• Objective 1
Return each line of the records that contains the string "button", copied as it appears. Matching is case-sensitive.

I was in Church
last Sunday and it was one of those Sundays that the Catholic Agency for
Overseas Development (Cafod) has very visible roles to play during the liturgy.
On this Sunday, theirs was to raise greater awareness among the faithful about
the ‘amazing works’ –to borrow the words of the speaker- that the Agency is
doing in the third world thanks to the invaluable support of the people and to
solicit for more. The Sunday in question
found me in a country side Parish in Ottery St. Mary Honiton much removed from
the bustle of the big cities and the vibrant presence of the many nationalities
that attend Sunday worships in
London
and other major British cities. Moreover, as I was spending the weekend in this remote town in the South west of
England, and hence could not attend Mass
in my usual Parish of affiliation in south east London, spiced as it always is
by the many ethnic nationalities that
usually make Sunday worships warm-hearted and lively by their sheer presence and wholehearted participation. Our
Sunday liturgies are usually moving, inspiring and joyous animated by a group
of talented and highly professional musicians that make-up the Choir.
But on this occasion,
finding myself in a somewhat rural and remote Parish a much smaller church than
the one I usually worship in and one that is predictably populated by grannies
and a few parents with their tots, I was easily the only black face in the
Church. Hence try as hard as I might, my presence, though sitting at the very
back of the church, couldn’t but be noticed. I stuck out as they say it, like a
sore thumb. The Cafod awareness day was to highlight how much this important
agency has been able to accomplish in the third world plagued as it is by its
intractable woes and tragedies. It was as though this speaker needed a black
presence to silently corroborate what he was going to say and that presence I
unwittingly provided. According to the fellow who stood up to address the
assembly after the elderly Parish Priest ended his brief and articulate homily,
without the support of these ordinary people of the Parish, Cafod would not
have been able to provide as much assistance as it has provided to hundreds of
refugees of Sudan’s Darfur, to many of the displaced and homeless citizens of
Kenya and of course, to a large number of the starving people of Zimbabwe.

[Entries on finding words and elements]

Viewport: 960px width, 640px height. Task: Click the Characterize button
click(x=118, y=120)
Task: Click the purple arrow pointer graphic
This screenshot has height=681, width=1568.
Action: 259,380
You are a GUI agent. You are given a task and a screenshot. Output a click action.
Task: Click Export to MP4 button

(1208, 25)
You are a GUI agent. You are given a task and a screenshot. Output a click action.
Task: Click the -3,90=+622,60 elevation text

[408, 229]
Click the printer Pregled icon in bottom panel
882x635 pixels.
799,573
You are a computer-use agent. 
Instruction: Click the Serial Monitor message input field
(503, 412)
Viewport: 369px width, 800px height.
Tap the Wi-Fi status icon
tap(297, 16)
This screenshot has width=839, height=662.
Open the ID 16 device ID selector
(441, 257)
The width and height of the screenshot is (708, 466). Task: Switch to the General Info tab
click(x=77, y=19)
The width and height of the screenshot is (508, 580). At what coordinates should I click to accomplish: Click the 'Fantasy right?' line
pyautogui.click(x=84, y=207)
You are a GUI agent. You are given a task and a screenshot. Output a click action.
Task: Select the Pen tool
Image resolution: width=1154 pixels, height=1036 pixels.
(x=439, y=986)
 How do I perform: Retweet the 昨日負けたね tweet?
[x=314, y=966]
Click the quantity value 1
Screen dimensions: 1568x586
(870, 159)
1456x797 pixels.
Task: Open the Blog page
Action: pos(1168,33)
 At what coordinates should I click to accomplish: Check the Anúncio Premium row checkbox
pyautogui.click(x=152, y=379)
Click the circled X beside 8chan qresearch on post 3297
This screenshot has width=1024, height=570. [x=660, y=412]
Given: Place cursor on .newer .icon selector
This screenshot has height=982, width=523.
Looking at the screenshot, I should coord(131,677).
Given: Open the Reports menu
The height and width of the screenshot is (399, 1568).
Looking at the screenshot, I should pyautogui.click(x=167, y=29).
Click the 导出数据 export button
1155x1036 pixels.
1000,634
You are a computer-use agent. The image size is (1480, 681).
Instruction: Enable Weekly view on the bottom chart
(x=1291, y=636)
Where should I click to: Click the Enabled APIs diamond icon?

• Objective 2
Reproduce the passage of the Cafod Sunday essay between "I was in Church" and "during the liturgy.", inclusive.

• Solution 1
Viewport: 960px width, 640px height. Task: Click the Characterize button
Task: Click Export to MP4 button
Click the 导出数据 export button

• Solution 2
I was in Church
last Sunday and it was one of those Sundays that the Catholic Agency for
Overseas Development (Cafod) has very visible roles to play during the liturgy.